The other concern is misuse. As we all learned last August, the Board had an unrestricted, unilateral right to raise assessments. They chose to exercise that right to finance the Parks and Trails vision. This process could be used to by Members to delay a vote on a motion or, prevent a vote on a motion. At one of the meetings with the BRC public meetings the BRC admitted that this could happen with this provision. Similar to the Board’s decision on the assessments last year, the Members would simply be exercising their rights under the ByLaws for something they believe in. I don’t know why we would want to create a vehicle that could give rise to further discontent in the community.
- Owners’ Rights
- Document Access: The BRC inserted language in Article VI (b) stipulating that the Board would provide access to all documents provided to the Board during the open portion of the meeting. I applaud that addition. I would suggest, however, that any document that will be reviewed by the Board in an open meeting should be made available to the Membership for comment 72 hours prior to the meeting to permit the membership the time to comment. That permit additional input from the Membership that could head off issues on documents being passed that may present an issue.
- Article X, Association Membership; Many of the Members may not know that some years ago the TPC added a provision that permitted developers in Fair Oaks Ranch who agree to join FORHA have voting rights. The BRC added a provision n subsection (e) (1) that allows the Board to enter into contracts with developers that can modify the billing arrangement for those developers.
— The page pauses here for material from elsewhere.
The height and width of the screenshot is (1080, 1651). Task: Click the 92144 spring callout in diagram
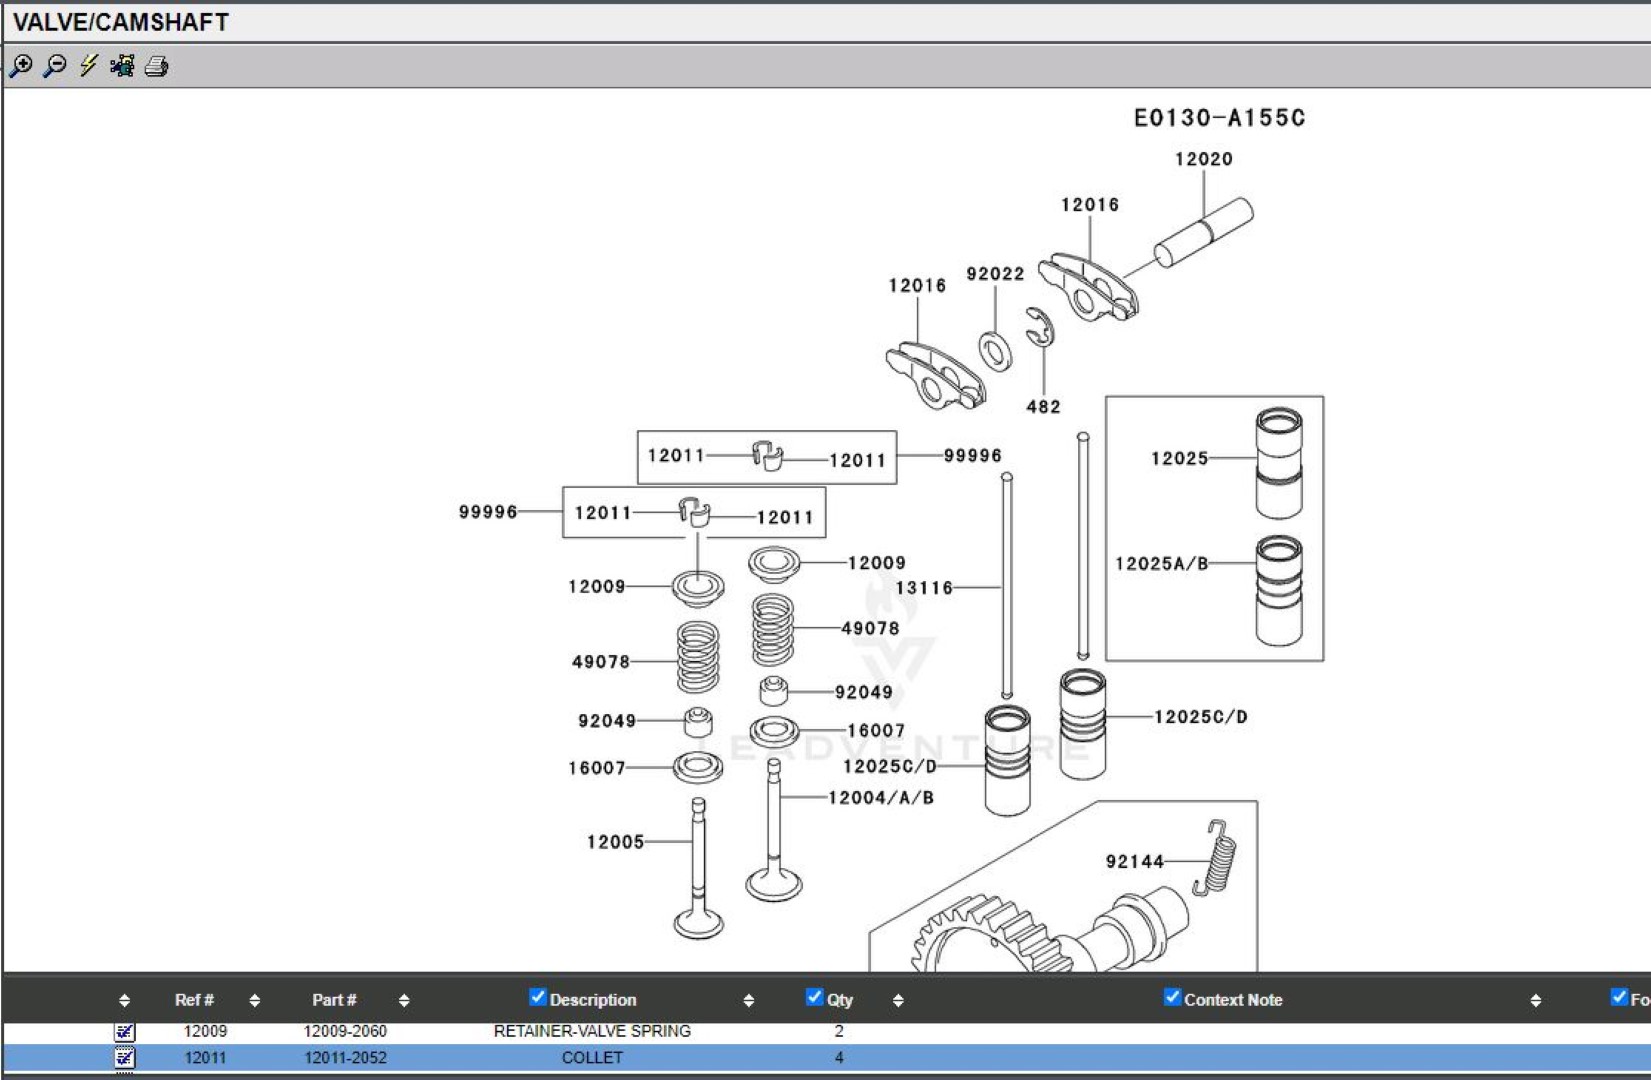click(x=1134, y=861)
I support the concept but having such a provision seems to present a conflict of interest for the Board members and it is unclear as to how that is to be managed and communicated to the Membership.
- Article X (g), “Special Assessments”: The inclusion of Special Assessments is a welcome addition to the ByLaws. As a reference, there was an addition in Article II, “Definitions” for this that establishes that Special Assessments are clearly defined and of limited duration. In practical application, this type of assessment would have been used to fund capital improvements for Parks and Trails in lieu of a regular assessment that requires board action to remove.
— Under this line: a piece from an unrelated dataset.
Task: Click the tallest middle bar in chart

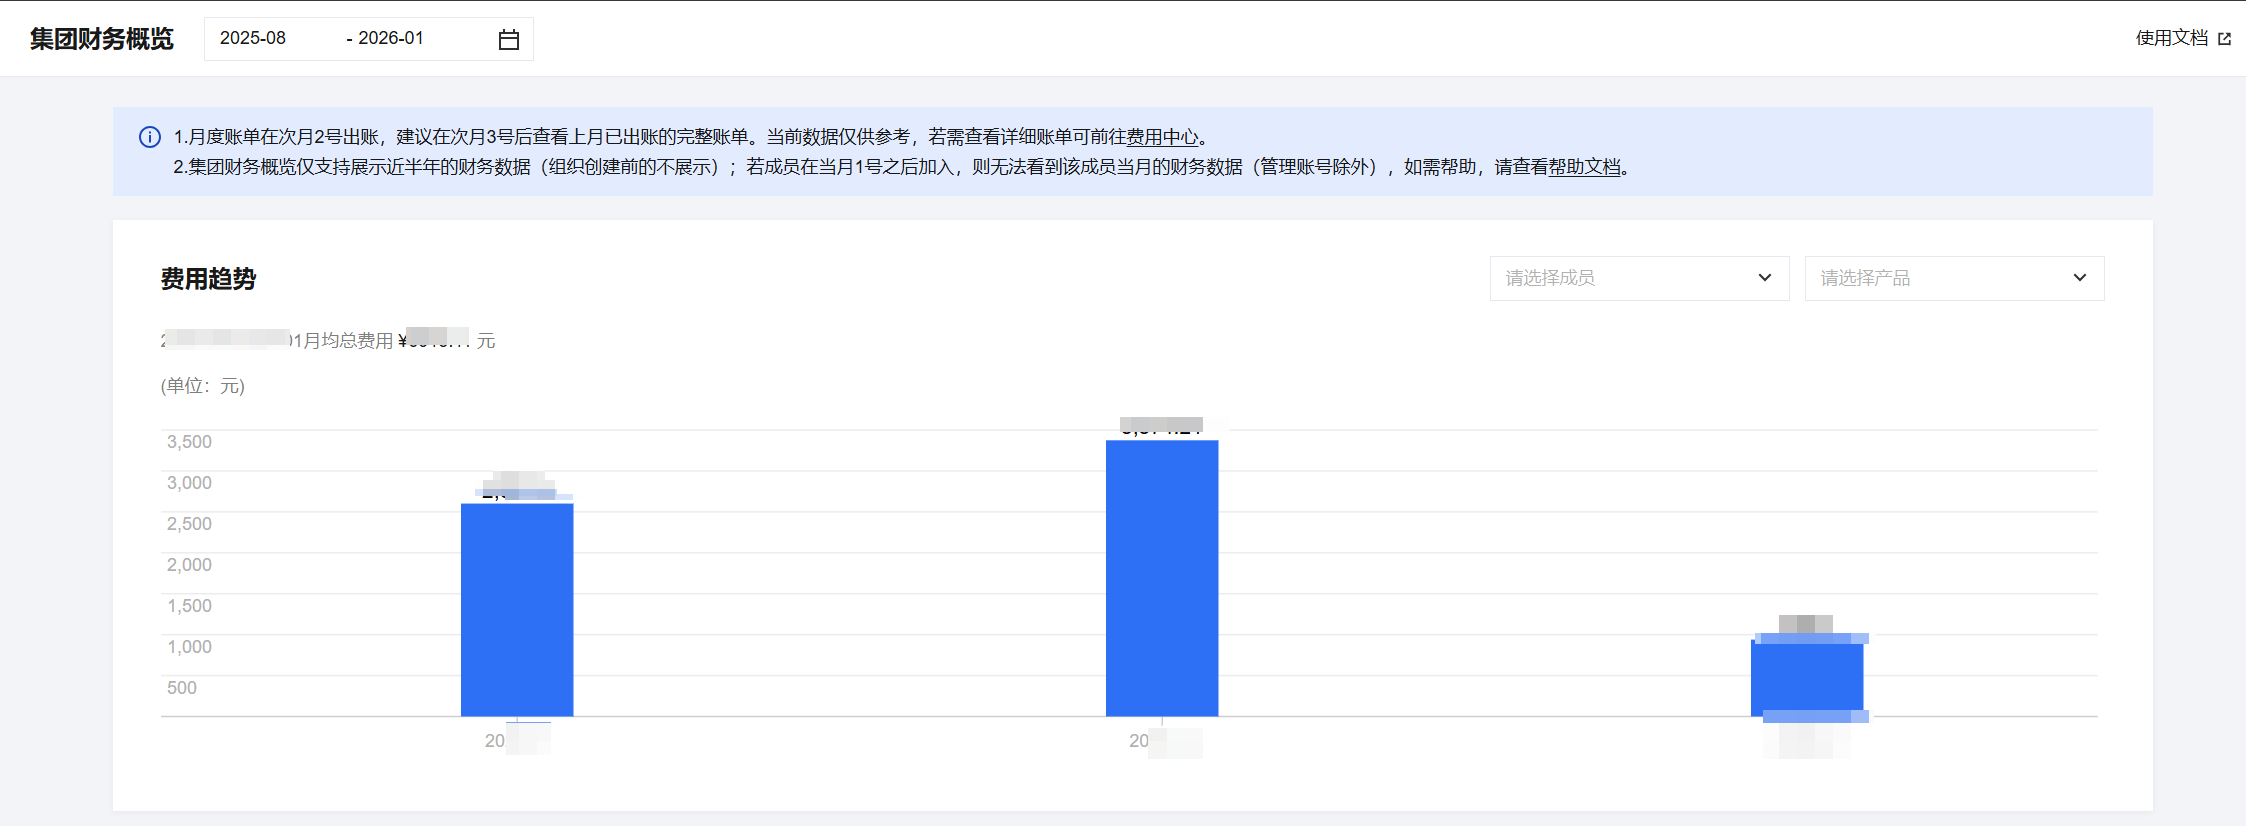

- More problematic in the area of Special Assessments is an insertion in the last paragraph of the section which says that the combination of Assessment and Special Assessments cannot exceed 10% without Membership approval, “.other than a Special Assessment required as a result of an act of God.” My personal experience with “acts of God” tell me that the financial impact is, most likely, quite high. Is it appropriate to give the Board a blank check to access your bank account for an unlimited amount of money without approval of the Membership?
- Finally, in Article XVI, “Amendments” of FORHA’s proposed ByLaws, specifically subsection (a) an insertion was to made to increase the quorum required to pass amendments to ByLaws from 10% to 25%. A higher threshold seems reasonable when it comes to ByLaws, however, when the BRC was queried as to the data that supported a move up to 25%, no explanation was provided.
The issue is this: There are, including homes and undeveloped lots, almost 4,000 members in FORHA. Historically, meeting a 10% quorum requirement could prove to be a challenge. If 25% is set as the quorum requirement and it is traditionally out of reach, it would seem that it would make it difficult to adjust or make changes to the ByLaws going forward. That does nothing to benefit the Association.